Ive seen insane mother****ing **** done to old people if thats of any use. Of course the family 'ask' for it.
 
I am not sure why we as doctors do so much aggressive inappropriate csre when we wouldnt want it for ourselves. If I am 85 and have advanced dementia I dont want a feeding tube ; if I go in a persistent vegetative state I sure dont want a trach ; if i have metastatic cancer With zero quality of life I sure dont want 4th line chemo I just want my morphine gtt.
But we have no problems as doctors doing inappropriate stuff to pts.
Fear. Ive seen all of the above done, many times.
Plus you can bill for it

And usually those that order it, dont do the procedure nor take any of the risk, so its not on their monthly slate.
The amount of times ive been asked to do some stupid **** to 'unify the disgnosis' is beyond belief.
 
My primary goal for my death is to do my best to not be in a hospital when it happens.
 
Very hard to say as its so provider dependent.
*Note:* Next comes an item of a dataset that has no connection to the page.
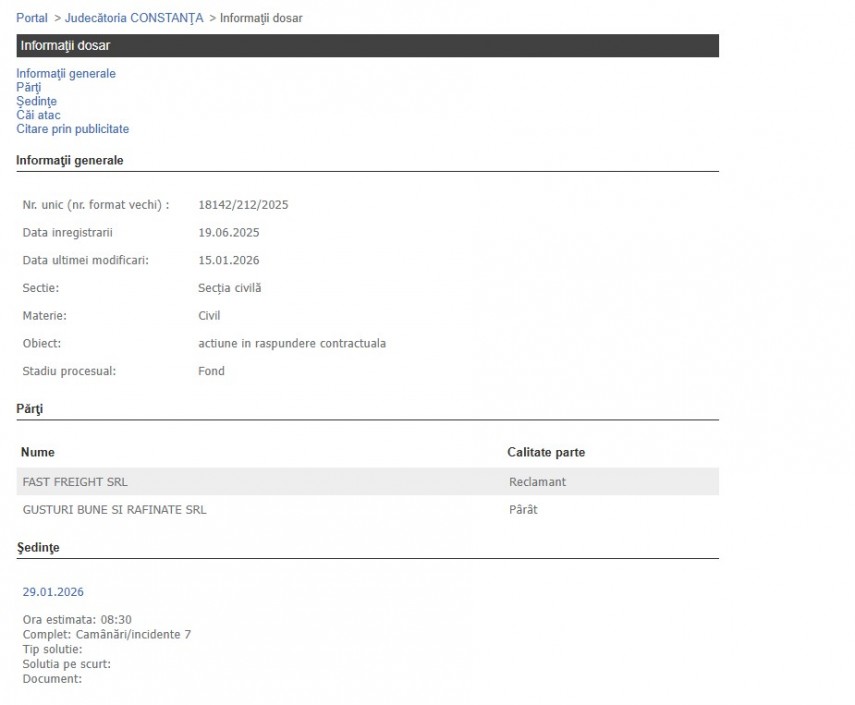Screen dimensions: 855x705
Task: Click the Calitate parte column header
Action: [546, 453]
Plus its peds which i know less than 0 about

Ive seen insane mother****ing **** done to old people if thats of any use. Of course the family 'ask' for it.
Is the word “provider” also used commonly outside of the US? Say it isn’t so.
 
I cross out provider and write physician still lol!

@choco they changed the forms now to be more "inclusive" where you and I did fellowship. I think that whole hospital system is going to be nursing run system in another 20 years or less.